В поисках Лин. История о войне и о семье, утраченной и обретенной | страница 98
Стекло в двери у подножия лестницы слегка дребезжит. Щелкает язычок замка. Стонут ступеньки под шагами, приглушенными ковровой дорожкой. Еще миг – и приоткрытая дверь в комнату распахивается, в проеме появляется дядя Эверт.
– Все читаешь, мой маленький книжный дружок-червячок? – с улыбкой спрашивает он.
Входит, усаживается на кровать и манит Лин к себе. Она тотчас чувствует: что-то здесь не так, но подчиняется без раздумий. Когда Лин садится к нему на колени, он прижимает ее к себе. Потом говорит, что ей понравится и что теперь она плохая девочка.
Лин испугана и смущена.
Она не знает, как называется то, что проделывает дядя Эверт. Даже не представляет. Ее бросает в холодный пот, она дрожит. Что-то вроде щекотки, но не щекотка. Его руки копошатся, копошатся. Лин даже не помнит, сказала ли «нет». Она вся застыла, но он силой разжимает ее стиснутые ноги. И вот его пальцы лезут внутрь нее, под белье, и ей больно, и идет кровь.
Потом он говорит: «Ты сама этого хотела».

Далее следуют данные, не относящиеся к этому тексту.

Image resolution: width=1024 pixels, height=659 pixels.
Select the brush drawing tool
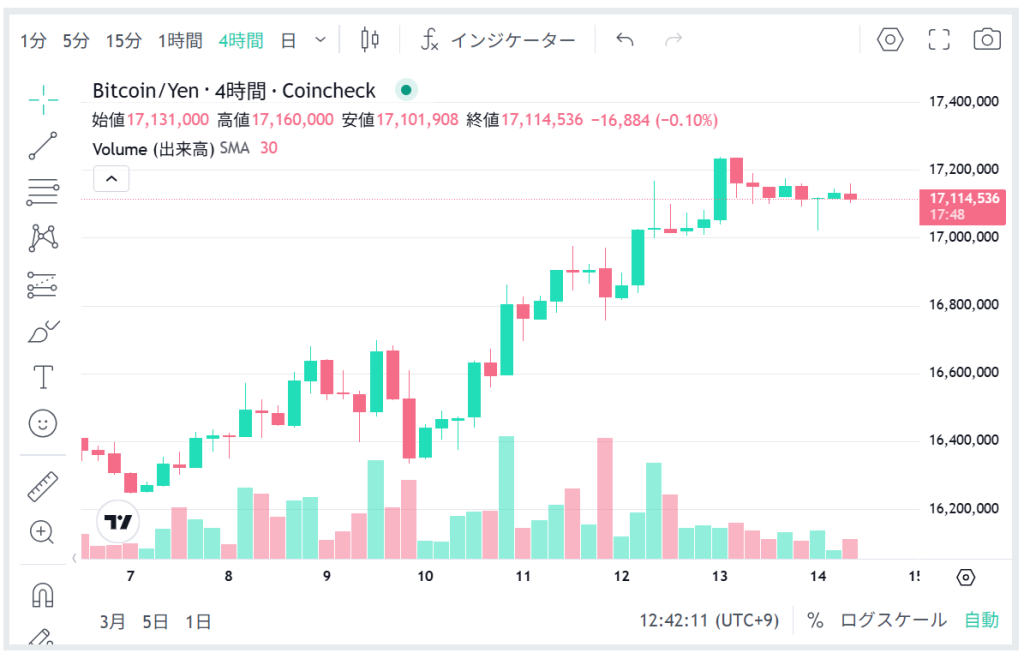pyautogui.click(x=43, y=331)
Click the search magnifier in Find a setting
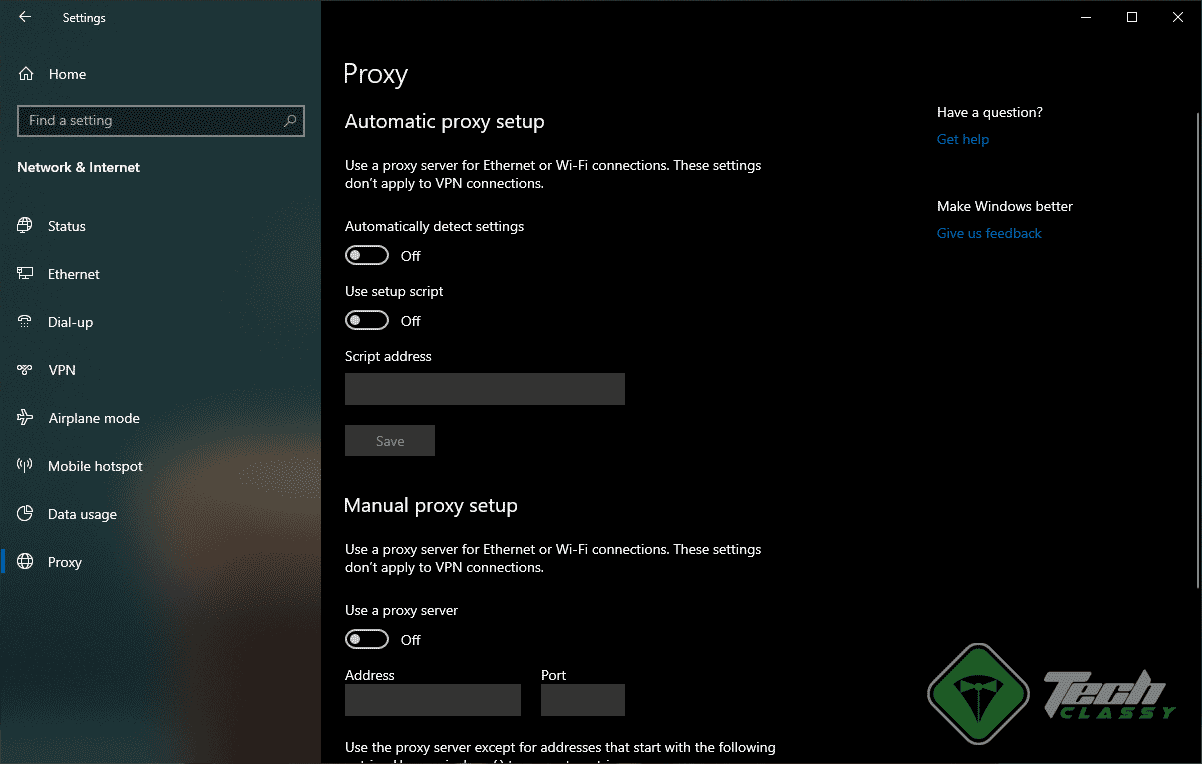The height and width of the screenshot is (764, 1202). point(289,120)
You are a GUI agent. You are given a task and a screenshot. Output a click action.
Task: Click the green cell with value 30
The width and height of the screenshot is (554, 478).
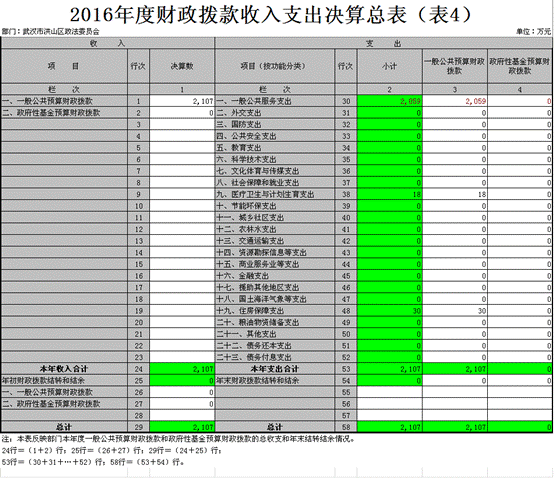(390, 311)
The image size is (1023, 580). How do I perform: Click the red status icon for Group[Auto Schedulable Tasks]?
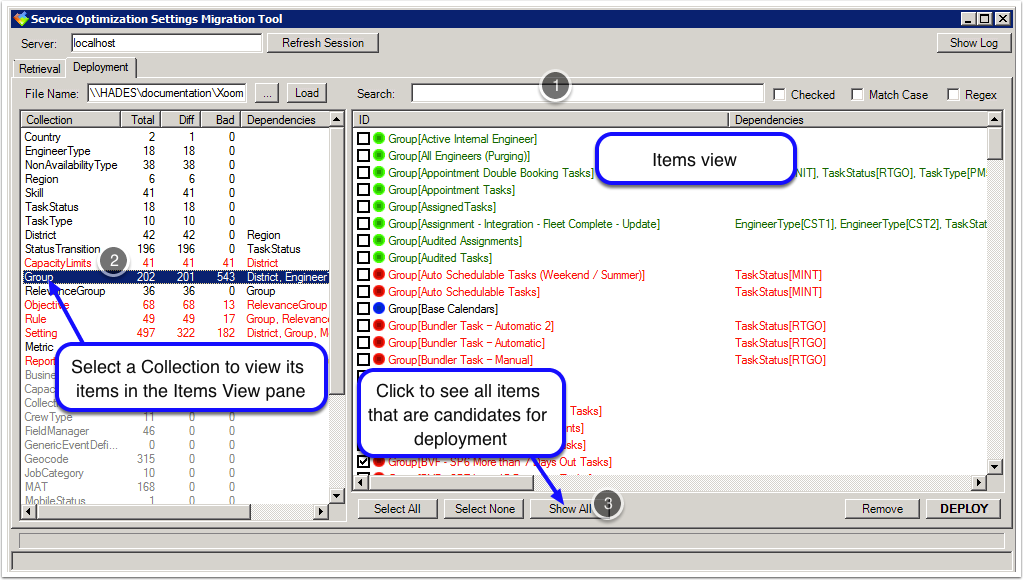[x=379, y=292]
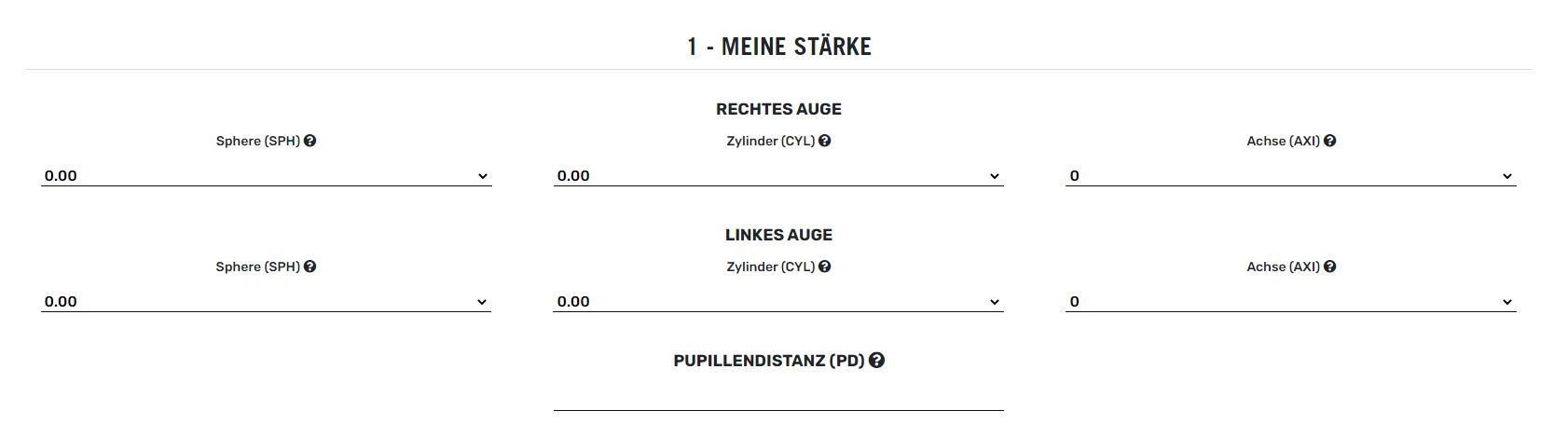Show help icon for left eye Zylinder (CYL)
1568x424 pixels.
tap(824, 267)
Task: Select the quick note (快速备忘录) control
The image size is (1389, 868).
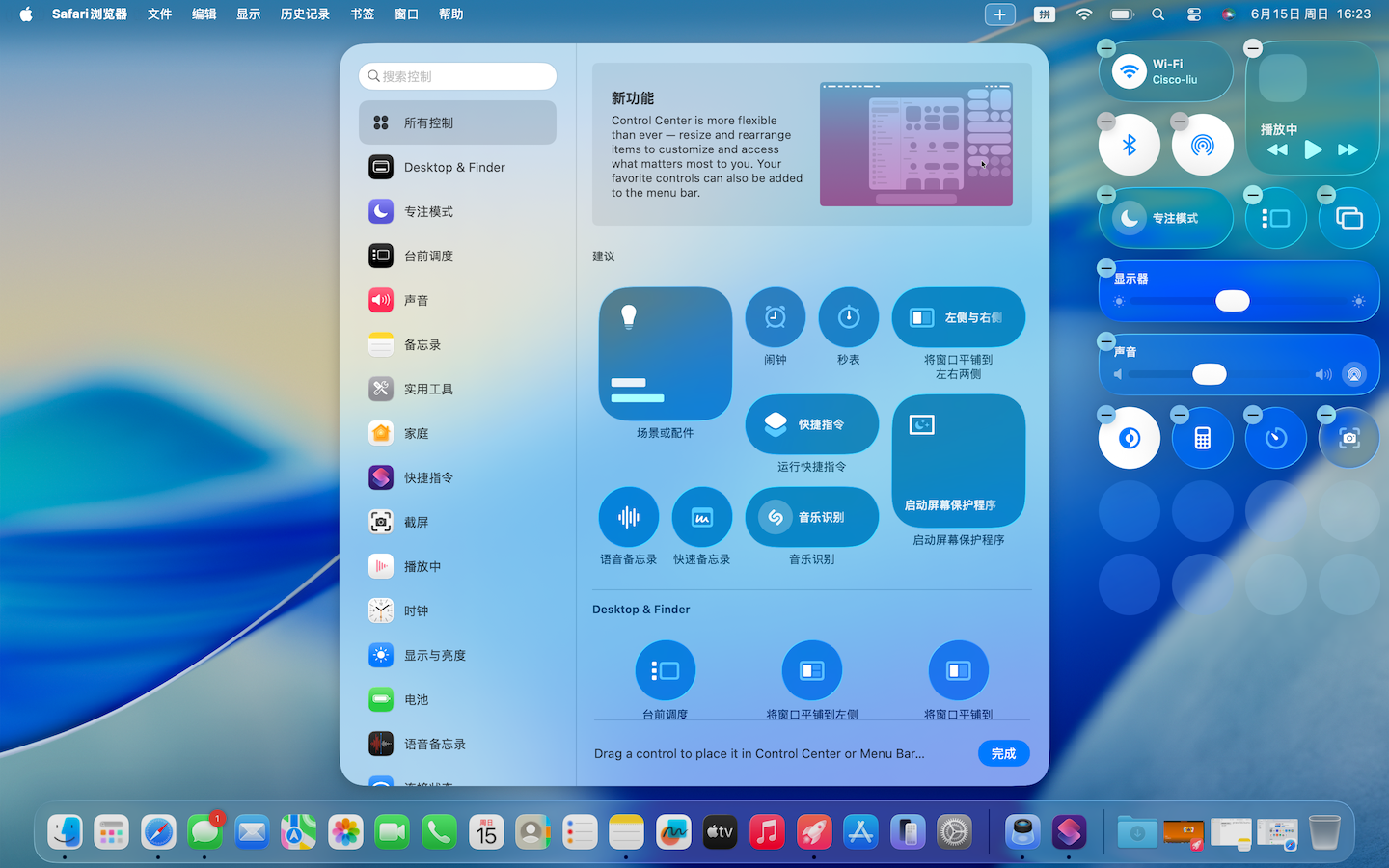Action: click(x=701, y=518)
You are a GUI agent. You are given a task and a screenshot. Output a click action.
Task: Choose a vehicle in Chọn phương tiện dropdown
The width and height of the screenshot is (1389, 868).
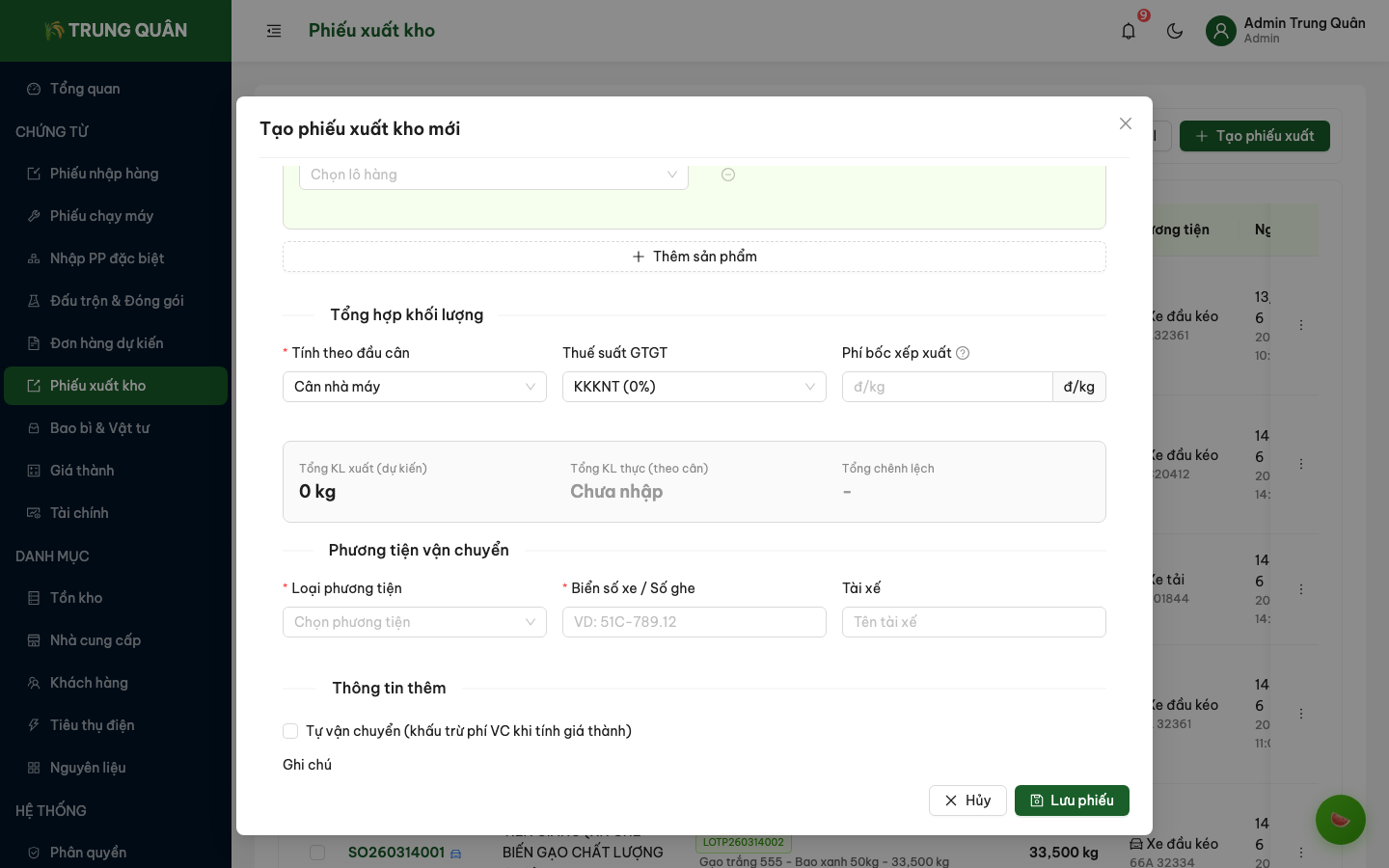point(414,622)
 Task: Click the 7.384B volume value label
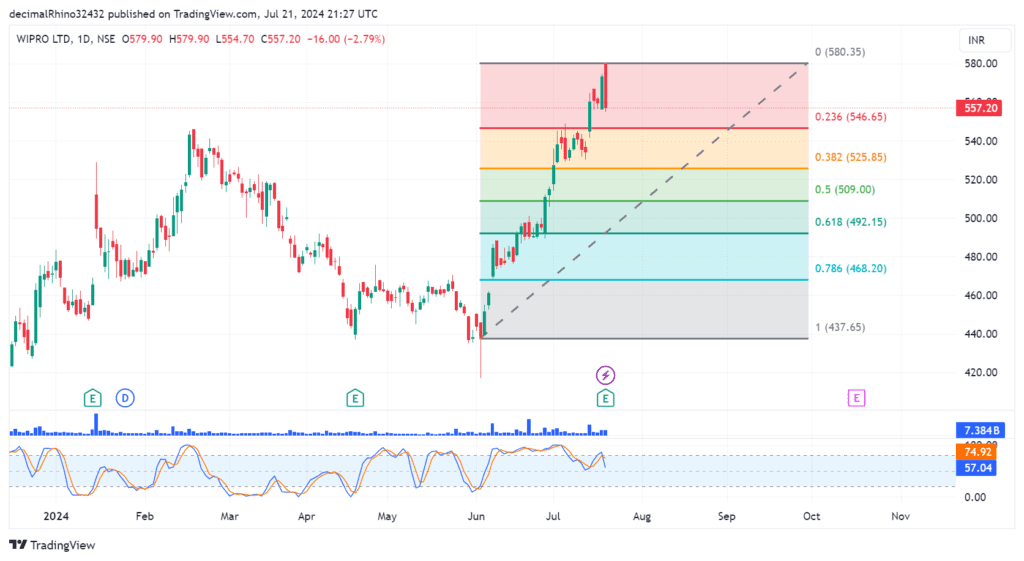976,429
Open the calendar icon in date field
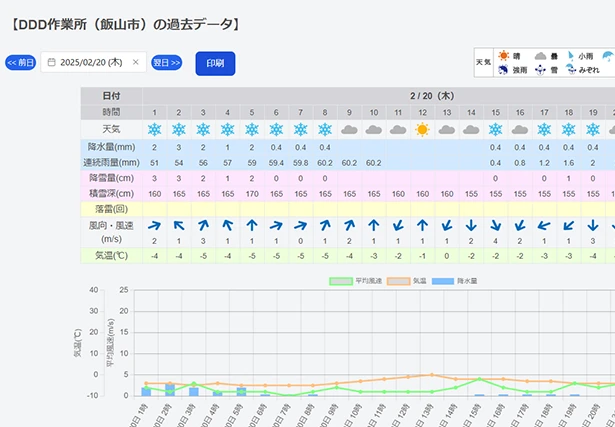Image resolution: width=615 pixels, height=427 pixels. click(52, 62)
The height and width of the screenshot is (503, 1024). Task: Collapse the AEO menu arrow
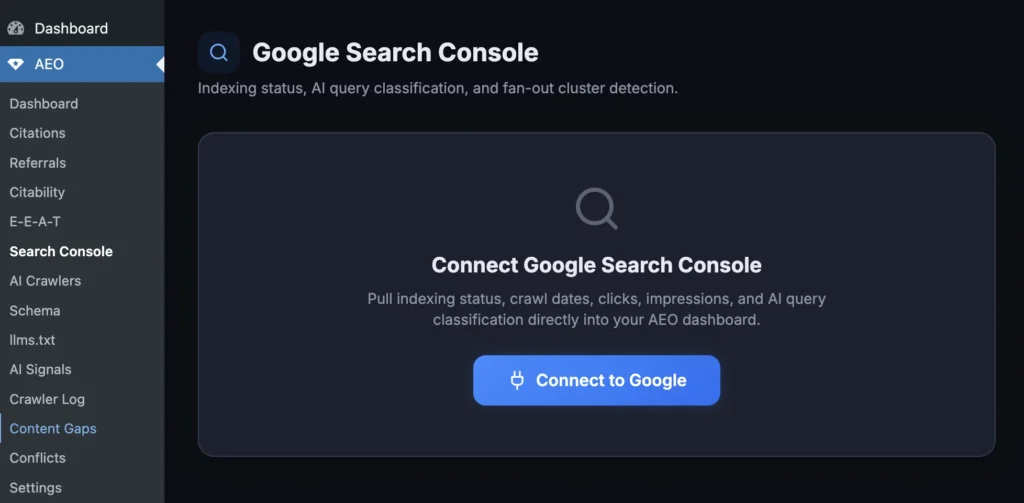tap(159, 64)
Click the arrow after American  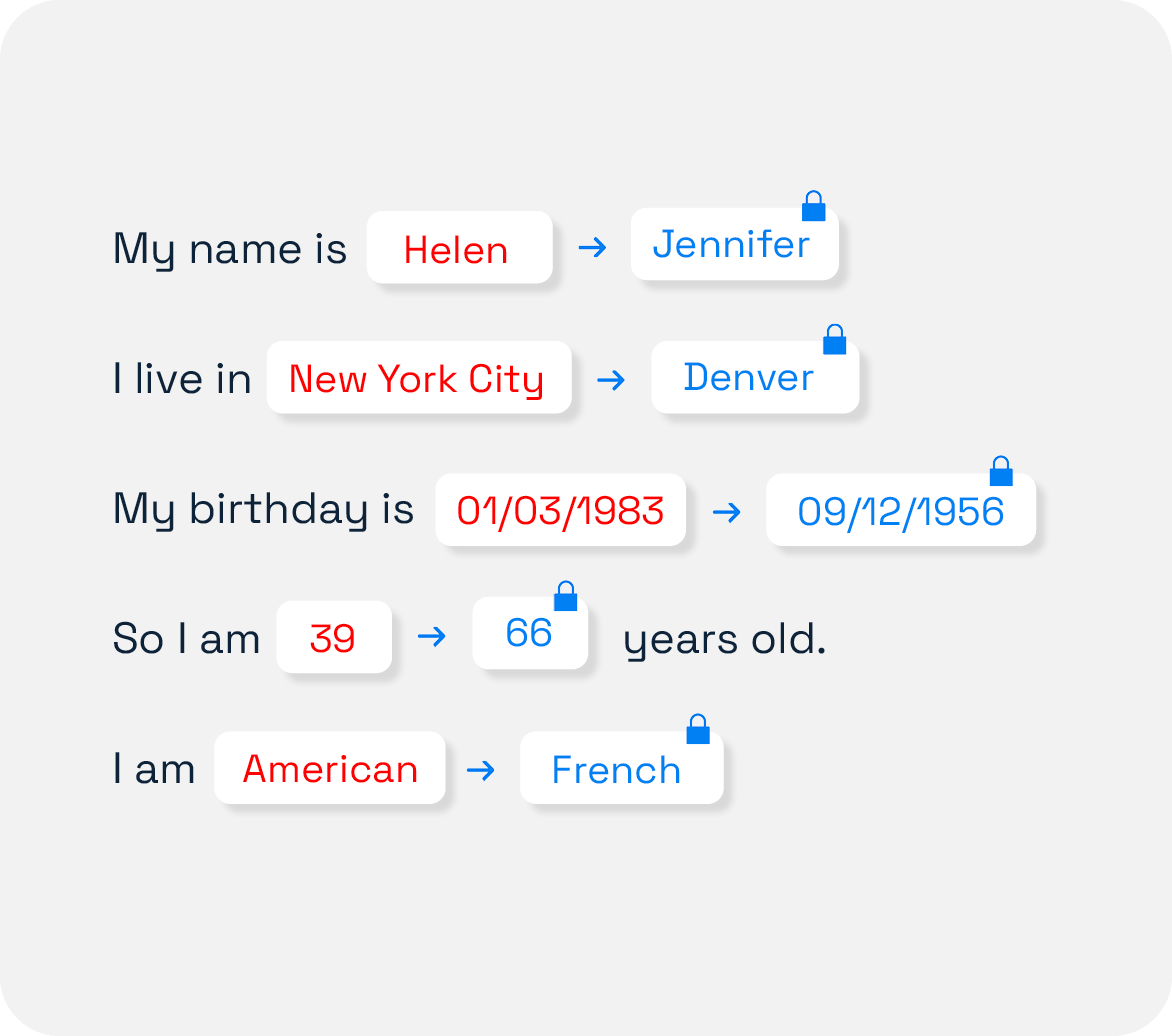481,770
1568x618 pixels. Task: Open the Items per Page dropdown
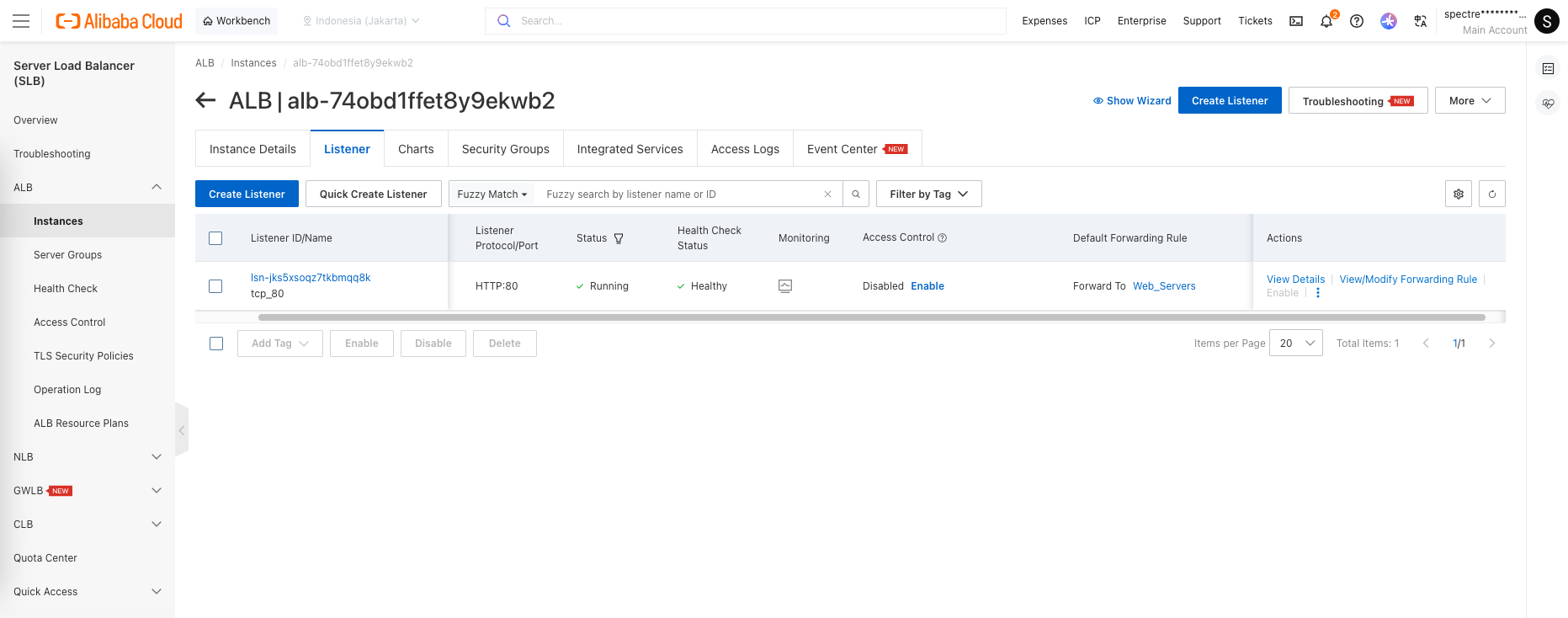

Теперь каждый раз, как дом пустеет, ее охватывает страх. Лин вынуждена идти с дядей Эвертом за стеклянную дверь, к подножию лестницы. Там он защелкивает дверь, и она должна стоять полуголая, с задранным платьем, пока дядя Эверт расстегивает ремень. Когда он всаживает в нее свой член, боль невыносимая. Иногда у девочки по ногам течет кровь.
– Ты сама этого хотела, – всегда говорит он, и наконец Лин начинает ему верить. Эти изнасилования – тяжелая, отвратительная тайна, которая сковывает ее изнутри.
Эверт ван Лар наделен незримой таинственной властью. Почему рядом так часто не оказывается ни души? Почему Лин приходится садиться ему на колени? Он – жизнерадостный тиран и отлично умеет подчинять всех своей воле. Любезничает со всеми женщинами в доме, сыплет сальными шуточками, а с племянником и братом держится угрожающе-вкрадчиво. Раздает благодушные дружеские затрещины – пожалуй, чуть сильнее, чем дружеские. Лин – как раз посередине, между мальчиками и женщинами, с ней обращаются как с принцессой, а потом тискают и кувыркают, как домашнее животное.
Серые дни, недели и месяцы текут, сливаясь воедино. Лин почти ничего не видит, если не считать уже привычного проема между дверью и лестницей. А в двадцати милях отсюда, в Неймегене, стоит наготове более чем полумиллионная армия. Как только наступит весна, тысяча тяжелых орудий начнет круглосуточно обстреливать вражескую территорию. Реки заволочет дымом. Уже сейчас тысячи бомбардировщиков роятся в небе, заслоняя солнце. В последние месяцы войны они обрушат на землю миллионы тонн снарядов.